Eh? An illusion exists whenever we perceive something to be dfferent than how it actually does, due to the way our brain operates (rather than through misunderstanding etc). I have never said it is real in itself. What you are looking at exists; what you perceive is an interpretation of that thing and differs to the reality of that thing.
E.g. A magician performs illusions: we perceive things to disappear, because the reality of what is happening is hidden from us.
Chaotic indeterminacy is not equivalent to randomness.
No, in an otherwise deterministic universe (i.e. not including randomness) it's due to inability to accurately measure.
The indeterminacy is itself determinative of the system to the point of constraining its evolution in a typical and replicable way. A purely random process has no such directionality. It will not repeat the same behaviors over and over again.
But it will do according to its probability function. That is why a die does not turn into an elephant, but instead rolls onto a side to reveal a 1-6, with a probability function that (usually) gives each face an equal chance of occurring.

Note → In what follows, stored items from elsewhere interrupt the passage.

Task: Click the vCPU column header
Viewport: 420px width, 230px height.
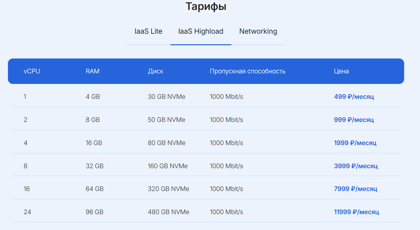Action: [32, 71]
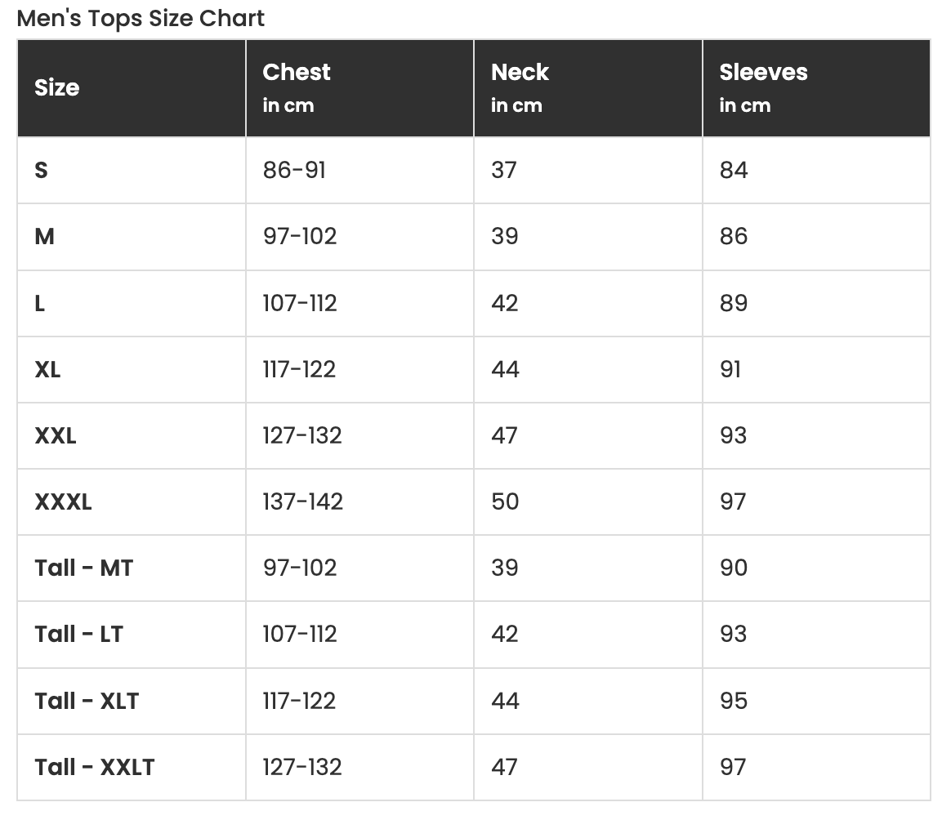This screenshot has width=951, height=820.
Task: Click the Tall - LT row label
Action: click(x=78, y=635)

Anyone who argues for the existence of anything does so from the starting point of it being an appearance--an appearance of something real otherwise it wouldn't be an appearance but only a hallucination. The burden falls on you to show how consciousness generates an illusion in the case of freewill while not generating illusion in its other perceptions (ie. of our environment, of our own chemical changes in our brains, of pain, or tiredness, of hunger, of thirst, etc.)
It's shown from taking the assumptions and following them through logically. That you don't see it seems to be the definition of freewill you work from (or possibly what you consider to be illusion) - despite saying initially that one's conclusion depends on definition of freewill that one is working with.
If you start with a different definition, don't then argue that what I say is flawed when it might not be applicable to your own definition.
Every y is caused by x iow. I'm not disagreeing with that. But that doesn't mean every x causes y. x could also cause z as well. This goes back to the necessary but not sufficient argument of indeterminism. IOW, in the brain a certain event may always be caused by a preceding event, yet that preceding event might also cause different events as well.
And this is merely probabilistic determinism (i.e. x could cause y, z, a, b, c or any other outcome and do so in accordance with its probability function).
Yet this type of indeterminism does not allow for the freewill that my argument suggests is nothing but an illusion.
Attractors are a product of the system as a whole but not of the system at the component level. That's why they have an emergent quality.They exert a top down influence that lessens the determination of the causal chains at the component level.
Indeed, but they are also
initially caused by the bottom up process, even if only until the first feedback occurs and becomes the dominant influence on the overall system.